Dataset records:

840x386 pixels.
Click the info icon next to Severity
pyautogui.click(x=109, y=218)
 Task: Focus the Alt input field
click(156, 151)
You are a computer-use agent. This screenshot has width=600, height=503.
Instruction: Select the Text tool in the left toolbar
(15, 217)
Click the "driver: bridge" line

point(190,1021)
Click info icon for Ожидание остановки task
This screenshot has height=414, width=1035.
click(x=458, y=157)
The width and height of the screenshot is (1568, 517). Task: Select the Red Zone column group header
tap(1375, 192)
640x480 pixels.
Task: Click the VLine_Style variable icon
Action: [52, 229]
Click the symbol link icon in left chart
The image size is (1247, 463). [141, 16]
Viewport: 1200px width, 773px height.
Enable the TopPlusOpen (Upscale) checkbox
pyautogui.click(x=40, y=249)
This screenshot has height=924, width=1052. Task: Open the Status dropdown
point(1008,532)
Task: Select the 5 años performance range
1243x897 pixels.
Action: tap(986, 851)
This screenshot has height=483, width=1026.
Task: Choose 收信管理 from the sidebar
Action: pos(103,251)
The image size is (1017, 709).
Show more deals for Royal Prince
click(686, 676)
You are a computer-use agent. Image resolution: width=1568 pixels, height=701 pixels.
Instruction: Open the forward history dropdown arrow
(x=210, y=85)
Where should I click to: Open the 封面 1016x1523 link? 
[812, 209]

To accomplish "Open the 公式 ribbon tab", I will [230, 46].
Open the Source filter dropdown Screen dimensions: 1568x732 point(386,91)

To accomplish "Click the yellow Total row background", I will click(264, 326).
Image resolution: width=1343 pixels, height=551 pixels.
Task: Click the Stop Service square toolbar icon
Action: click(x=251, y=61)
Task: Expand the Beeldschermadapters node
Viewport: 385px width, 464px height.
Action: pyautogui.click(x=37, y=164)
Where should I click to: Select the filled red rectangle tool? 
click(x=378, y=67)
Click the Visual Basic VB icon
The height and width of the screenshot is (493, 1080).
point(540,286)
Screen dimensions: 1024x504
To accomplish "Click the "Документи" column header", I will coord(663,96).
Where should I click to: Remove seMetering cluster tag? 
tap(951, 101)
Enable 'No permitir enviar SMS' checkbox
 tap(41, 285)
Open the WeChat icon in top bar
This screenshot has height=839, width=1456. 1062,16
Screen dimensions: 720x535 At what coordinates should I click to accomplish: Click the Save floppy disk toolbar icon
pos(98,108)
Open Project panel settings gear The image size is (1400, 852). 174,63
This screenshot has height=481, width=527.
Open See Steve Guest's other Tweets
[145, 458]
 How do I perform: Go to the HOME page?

■ Work order ■
A line qualifies when it holds the word "agent"; report all qualifying lines from the records above.

■ Solution ■
You are a computer-use agent. This screenshot has width=600, height=503.
You are a computer-use agent. Image resolution: width=1568 pixels, height=701 pixels.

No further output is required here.